**Exercise prompt**: Pick out the lines below with "will" and list them.

[Stored dataset items]
━━━━━━━━
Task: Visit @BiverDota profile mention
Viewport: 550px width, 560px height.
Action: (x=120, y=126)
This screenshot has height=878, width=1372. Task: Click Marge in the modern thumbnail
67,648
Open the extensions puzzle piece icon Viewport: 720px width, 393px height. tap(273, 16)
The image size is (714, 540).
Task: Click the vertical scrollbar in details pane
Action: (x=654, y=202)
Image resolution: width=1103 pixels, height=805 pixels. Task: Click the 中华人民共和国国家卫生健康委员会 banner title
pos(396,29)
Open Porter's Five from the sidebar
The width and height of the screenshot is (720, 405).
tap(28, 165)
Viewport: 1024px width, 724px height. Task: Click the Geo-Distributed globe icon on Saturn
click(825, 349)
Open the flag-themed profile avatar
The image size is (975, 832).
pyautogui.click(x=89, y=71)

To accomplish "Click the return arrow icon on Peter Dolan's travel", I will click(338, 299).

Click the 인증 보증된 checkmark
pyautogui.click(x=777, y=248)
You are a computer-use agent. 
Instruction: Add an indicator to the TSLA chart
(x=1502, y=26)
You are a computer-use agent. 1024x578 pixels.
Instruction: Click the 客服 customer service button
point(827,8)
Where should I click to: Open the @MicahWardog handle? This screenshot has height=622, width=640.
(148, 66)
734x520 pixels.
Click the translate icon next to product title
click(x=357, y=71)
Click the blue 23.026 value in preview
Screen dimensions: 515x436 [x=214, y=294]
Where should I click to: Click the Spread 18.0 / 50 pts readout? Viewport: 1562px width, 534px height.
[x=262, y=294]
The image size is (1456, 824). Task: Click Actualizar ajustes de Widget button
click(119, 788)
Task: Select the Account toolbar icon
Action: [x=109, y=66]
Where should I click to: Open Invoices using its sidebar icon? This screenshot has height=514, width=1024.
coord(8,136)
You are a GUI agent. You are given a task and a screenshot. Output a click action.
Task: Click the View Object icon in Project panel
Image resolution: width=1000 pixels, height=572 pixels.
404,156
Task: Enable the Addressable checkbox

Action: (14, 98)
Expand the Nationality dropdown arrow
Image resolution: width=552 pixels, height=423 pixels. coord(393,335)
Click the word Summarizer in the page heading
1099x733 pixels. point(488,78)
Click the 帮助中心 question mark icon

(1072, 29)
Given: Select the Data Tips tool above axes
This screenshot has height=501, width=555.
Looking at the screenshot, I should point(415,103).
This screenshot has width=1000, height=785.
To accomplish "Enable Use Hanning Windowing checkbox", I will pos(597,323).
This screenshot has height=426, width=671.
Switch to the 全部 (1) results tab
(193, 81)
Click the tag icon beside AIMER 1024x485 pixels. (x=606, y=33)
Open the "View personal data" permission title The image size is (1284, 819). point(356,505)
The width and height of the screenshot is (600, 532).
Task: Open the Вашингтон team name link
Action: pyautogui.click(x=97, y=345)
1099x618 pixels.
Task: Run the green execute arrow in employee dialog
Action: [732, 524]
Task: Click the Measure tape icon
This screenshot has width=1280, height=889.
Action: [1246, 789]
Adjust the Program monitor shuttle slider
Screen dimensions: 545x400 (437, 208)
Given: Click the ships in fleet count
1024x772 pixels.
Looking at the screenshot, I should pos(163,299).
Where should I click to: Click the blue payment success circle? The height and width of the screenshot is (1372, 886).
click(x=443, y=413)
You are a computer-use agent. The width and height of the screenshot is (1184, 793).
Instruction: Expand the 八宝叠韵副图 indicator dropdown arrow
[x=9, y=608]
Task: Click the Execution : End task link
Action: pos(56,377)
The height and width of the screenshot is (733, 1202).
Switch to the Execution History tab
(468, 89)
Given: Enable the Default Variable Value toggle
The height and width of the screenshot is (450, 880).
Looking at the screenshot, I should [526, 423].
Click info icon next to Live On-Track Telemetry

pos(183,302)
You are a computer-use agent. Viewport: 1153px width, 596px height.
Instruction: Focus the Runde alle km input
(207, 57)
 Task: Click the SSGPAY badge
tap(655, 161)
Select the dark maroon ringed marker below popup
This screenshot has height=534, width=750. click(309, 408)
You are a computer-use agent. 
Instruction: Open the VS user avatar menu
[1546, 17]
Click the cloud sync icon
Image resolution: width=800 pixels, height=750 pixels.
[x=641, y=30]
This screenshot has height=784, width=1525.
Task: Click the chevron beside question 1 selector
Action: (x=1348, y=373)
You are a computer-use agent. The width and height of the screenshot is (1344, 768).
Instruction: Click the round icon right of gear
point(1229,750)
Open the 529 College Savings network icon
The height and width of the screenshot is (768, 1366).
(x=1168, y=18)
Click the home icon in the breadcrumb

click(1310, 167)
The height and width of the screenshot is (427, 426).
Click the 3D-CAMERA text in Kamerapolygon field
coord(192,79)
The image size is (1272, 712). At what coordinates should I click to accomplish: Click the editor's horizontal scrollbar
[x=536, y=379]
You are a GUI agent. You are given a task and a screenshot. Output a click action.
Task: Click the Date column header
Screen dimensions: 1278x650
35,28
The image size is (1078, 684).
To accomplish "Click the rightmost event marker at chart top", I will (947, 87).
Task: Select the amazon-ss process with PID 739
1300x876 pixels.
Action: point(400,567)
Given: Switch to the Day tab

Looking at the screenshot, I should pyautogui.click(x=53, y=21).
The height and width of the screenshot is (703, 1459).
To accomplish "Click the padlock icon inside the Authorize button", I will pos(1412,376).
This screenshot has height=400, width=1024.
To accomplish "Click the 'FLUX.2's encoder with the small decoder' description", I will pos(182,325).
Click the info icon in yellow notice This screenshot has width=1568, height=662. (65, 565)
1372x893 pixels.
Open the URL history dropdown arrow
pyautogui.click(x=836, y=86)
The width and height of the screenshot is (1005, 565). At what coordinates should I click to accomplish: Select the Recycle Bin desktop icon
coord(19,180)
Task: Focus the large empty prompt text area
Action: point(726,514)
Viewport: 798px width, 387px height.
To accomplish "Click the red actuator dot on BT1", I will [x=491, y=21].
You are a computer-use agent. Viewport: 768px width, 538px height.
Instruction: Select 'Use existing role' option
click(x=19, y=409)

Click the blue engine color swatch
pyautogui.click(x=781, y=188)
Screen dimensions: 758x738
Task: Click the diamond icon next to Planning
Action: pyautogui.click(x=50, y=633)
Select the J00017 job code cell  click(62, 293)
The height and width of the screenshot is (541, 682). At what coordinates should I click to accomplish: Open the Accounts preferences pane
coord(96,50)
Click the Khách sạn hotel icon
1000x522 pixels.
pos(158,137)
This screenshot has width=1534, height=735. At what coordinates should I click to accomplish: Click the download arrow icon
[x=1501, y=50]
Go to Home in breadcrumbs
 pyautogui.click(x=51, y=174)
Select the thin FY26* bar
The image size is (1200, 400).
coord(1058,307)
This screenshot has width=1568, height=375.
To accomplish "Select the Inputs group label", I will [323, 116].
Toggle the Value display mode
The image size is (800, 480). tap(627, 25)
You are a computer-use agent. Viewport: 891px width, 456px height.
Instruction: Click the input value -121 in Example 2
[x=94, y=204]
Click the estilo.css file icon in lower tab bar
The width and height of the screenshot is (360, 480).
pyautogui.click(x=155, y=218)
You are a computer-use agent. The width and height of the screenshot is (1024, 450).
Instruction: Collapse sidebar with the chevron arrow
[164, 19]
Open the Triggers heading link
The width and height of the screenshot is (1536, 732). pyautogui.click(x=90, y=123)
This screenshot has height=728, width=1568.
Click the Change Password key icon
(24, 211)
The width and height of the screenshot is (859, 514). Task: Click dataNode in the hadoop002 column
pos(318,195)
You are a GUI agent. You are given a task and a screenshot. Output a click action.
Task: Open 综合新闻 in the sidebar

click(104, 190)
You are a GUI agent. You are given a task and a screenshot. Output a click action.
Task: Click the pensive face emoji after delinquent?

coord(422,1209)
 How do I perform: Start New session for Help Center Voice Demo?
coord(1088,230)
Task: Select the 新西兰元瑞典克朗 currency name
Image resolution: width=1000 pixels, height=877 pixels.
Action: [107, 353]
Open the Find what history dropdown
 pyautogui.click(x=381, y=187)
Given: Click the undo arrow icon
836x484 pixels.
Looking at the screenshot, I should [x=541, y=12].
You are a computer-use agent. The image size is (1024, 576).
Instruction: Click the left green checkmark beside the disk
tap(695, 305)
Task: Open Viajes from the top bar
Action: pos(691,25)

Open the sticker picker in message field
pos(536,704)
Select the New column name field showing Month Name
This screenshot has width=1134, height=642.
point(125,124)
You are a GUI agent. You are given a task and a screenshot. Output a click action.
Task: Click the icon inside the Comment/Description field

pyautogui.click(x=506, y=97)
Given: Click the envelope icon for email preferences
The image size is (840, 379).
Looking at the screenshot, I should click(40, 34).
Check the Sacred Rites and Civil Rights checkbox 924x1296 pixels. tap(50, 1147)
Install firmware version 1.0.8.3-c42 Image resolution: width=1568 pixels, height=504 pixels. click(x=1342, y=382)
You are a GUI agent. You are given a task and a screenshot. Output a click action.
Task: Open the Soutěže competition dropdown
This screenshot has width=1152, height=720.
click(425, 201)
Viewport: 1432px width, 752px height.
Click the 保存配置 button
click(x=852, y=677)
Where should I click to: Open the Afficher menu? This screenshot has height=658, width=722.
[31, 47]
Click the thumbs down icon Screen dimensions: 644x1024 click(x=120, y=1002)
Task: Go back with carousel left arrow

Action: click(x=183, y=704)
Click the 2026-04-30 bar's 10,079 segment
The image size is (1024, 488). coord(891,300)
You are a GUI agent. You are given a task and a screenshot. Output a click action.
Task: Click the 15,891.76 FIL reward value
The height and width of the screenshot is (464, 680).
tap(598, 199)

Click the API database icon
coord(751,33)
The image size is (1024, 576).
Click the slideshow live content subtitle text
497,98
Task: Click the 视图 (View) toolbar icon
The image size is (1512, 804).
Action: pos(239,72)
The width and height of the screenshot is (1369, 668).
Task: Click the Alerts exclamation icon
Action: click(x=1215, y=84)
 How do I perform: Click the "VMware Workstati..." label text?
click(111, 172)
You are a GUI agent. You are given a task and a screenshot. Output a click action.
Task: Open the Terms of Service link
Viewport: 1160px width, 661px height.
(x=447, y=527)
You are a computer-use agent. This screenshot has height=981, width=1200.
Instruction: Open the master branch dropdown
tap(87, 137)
━━━━━━━━
**Task response**:
To accomplish "Click the return arrow icon on Peter Dolan's travel", I will click(338, 299).
To accomplish "Enable Use Hanning Windowing checkbox", I will pos(597,323).
To accomplish "Click the rightmost event marker at chart top", I will (947, 87).
To accomplish "Click the padlock icon inside the Authorize button", I will pos(1412,376).
To accomplish "Click the 'FLUX.2's encoder with the small decoder' description", I will pos(182,325).
To accomplish "Click the red actuator dot on BT1", I will [x=491, y=21].
To accomplish "Select the Inputs group label", I will [323, 116].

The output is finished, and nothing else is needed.